Book Review: Anika Jade Levy, ‘Flat Earth’

Avery, a grad school writer who doesn’t write, is addicted to prescriptions while toiling in the shadow of her best friend, Frances, whose film on small-town psychoamericana is much more revealing than her status reports Avery writes for a right-wing dating app. When Frances sends her the final cut of her movie, Flat Earth, Avery freaks out. “My only accomplishments were a maxed-out credit card I used to cut up stimulants and the initials of a man I hated carved into my chest,” she thinks.
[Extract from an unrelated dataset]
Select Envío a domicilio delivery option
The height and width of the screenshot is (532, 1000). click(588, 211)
Sound familiar? There are two genres of literary fiction that irk me: the MFA novel, a usually tender work of family and placid conversations that feel reworked to catch Oprah or Reese Witherspoon’s eye for a movie adaptation, and the New York novel, a disaffected, bare thing of skeletal prose about a narrator’s dissatisfaction with life. Anika Jade Levy’s debut falls into this camp, with Avery tottering around art shows, following Frances around, going on dates with older men and feeling bad about it. “I started taking pseudoephedrine and trying to write a few hundred words every day,” one paragraph starts. “I wanted new clothes, but my credit cards were maxed out. I missed Frances, but I only called her to complain. I tried to skim the newspaper, to concern myself with world events, but I had forgotten how to read without stimulants.” After a while, this can get sort of numbing.
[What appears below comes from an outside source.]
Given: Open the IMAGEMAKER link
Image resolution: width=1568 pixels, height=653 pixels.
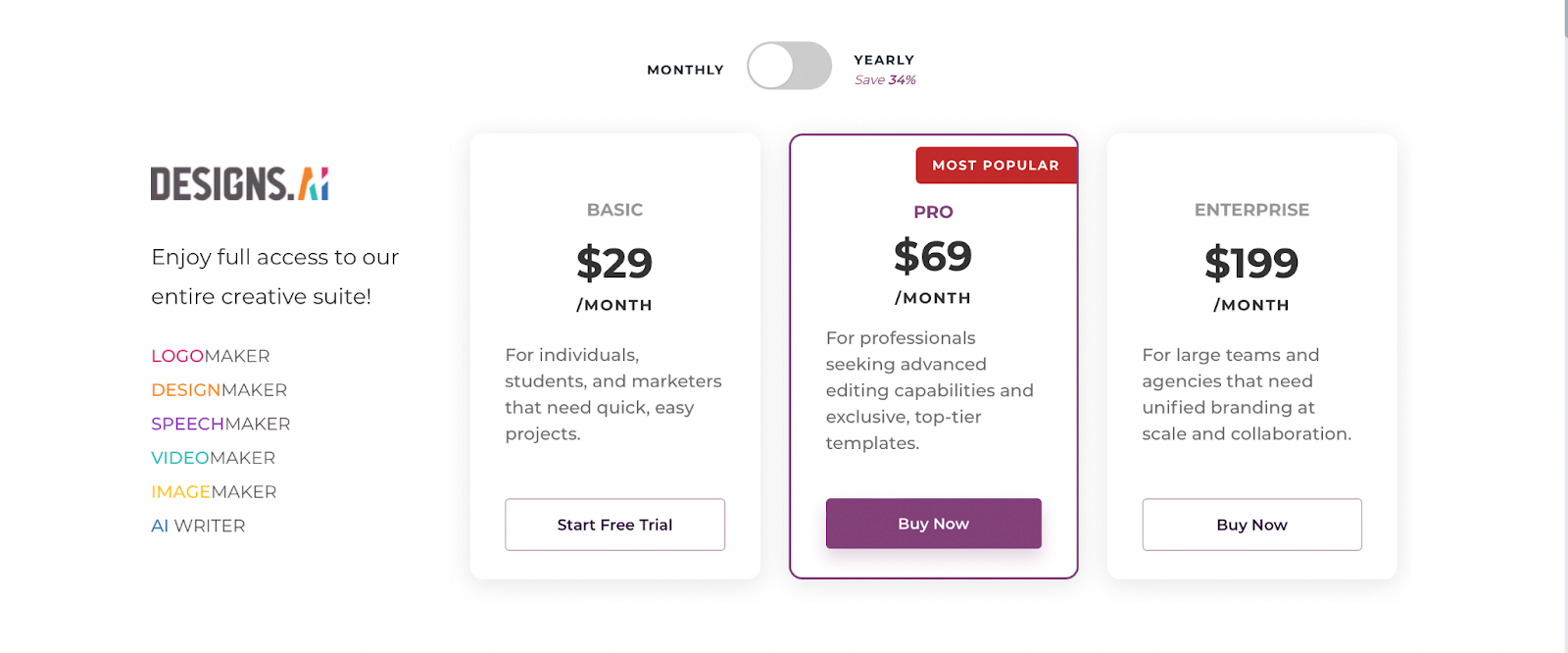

Levy’s style is punchy but bare — “When I did manage to write, there was no plot, just prose,” Avery writes. “I told myself this was because I was a socialist or something, uninterested in the commercial potential of books.” Later she mentions not being one of those writers who insists on “colonizing the empty page.” The prose resembles the druggy stream-of-consciousness Ottessa Moshfegh used for her sad-girl blueprint My Year of Rest and Relaxation mixed with quip-laden books by Jenny Offill and Patricia Lockwood, two writers who (with mixed results) try to capture the cheeky ego-melting process of living your life through your phone. But sometimes Avery confuses tweetability with astuteness, and it results in some dull lines: “I imagined all the skyscrapers penetrating me,” she thinks, or “I felt confused because I didn’t really know the difference between love and money,” which feels like a parody of a Lana Del Rey song. When she’s at a party and suggests she “should have double-majored in sucking cock and carrying Narcan,” her conversational partner pivots. 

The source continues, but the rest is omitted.